*** Opening Records for this exercise ***

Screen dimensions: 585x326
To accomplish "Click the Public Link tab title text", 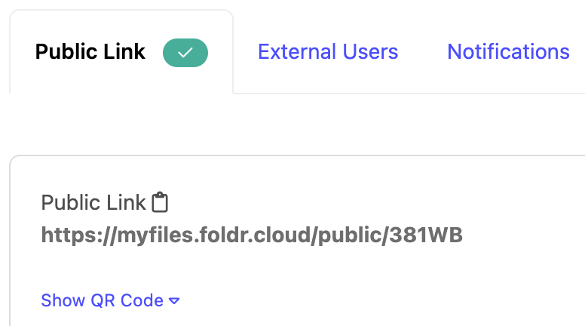I will [91, 53].
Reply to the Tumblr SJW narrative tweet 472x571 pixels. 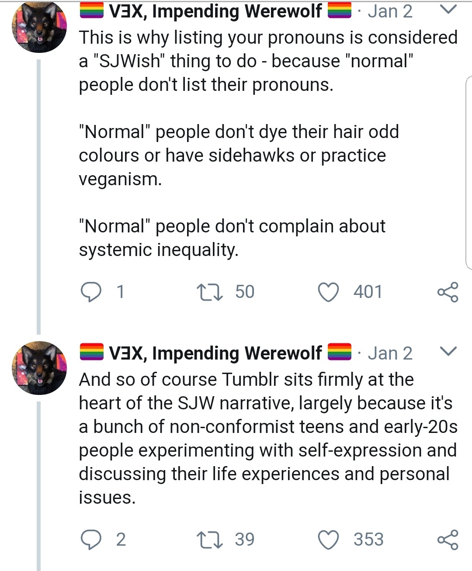point(91,540)
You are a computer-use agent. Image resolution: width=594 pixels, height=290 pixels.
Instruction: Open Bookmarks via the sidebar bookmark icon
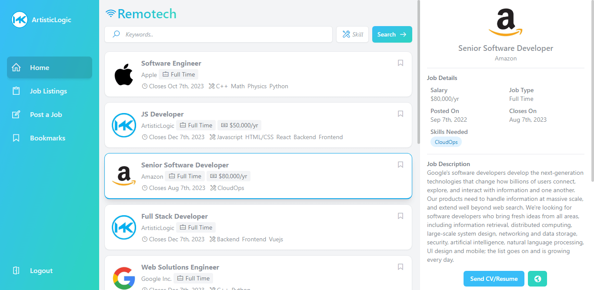(16, 138)
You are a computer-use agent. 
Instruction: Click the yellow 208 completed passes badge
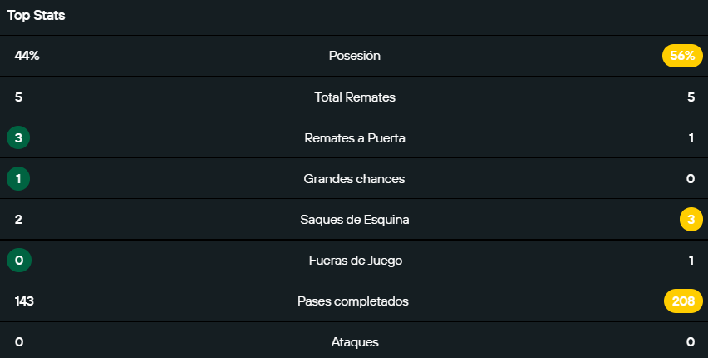coord(683,301)
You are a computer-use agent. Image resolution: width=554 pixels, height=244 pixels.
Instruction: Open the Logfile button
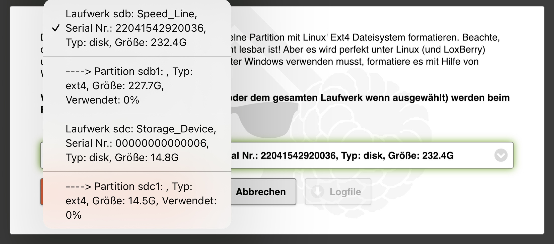click(x=338, y=192)
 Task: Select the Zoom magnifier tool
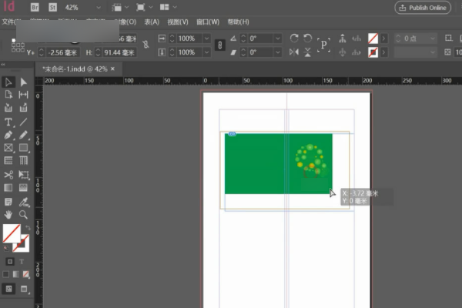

*** Closing Records for this exercise ***

= What is expected =
Once the line containing "You are a computer-use agent. Image resolution: width=594" is found in the records above, it and every line after it up to the last must be repeated exactly, without pictures.

= Task response =
You are a computer-use agent. Image resolution: width=594 pixels, height=290 pixels.
Instruction: Open Bookmarks via the sidebar bookmark icon
(16, 138)
You are a computer-use agent. 
Instruction: Click the yellow 208 completed passes badge
coord(683,301)
You are a computer-use agent. Image resolution: width=554 pixels, height=244 pixels.
Instruction: Open the Logfile button
click(x=338, y=192)
 Task: Select the Zoom magnifier tool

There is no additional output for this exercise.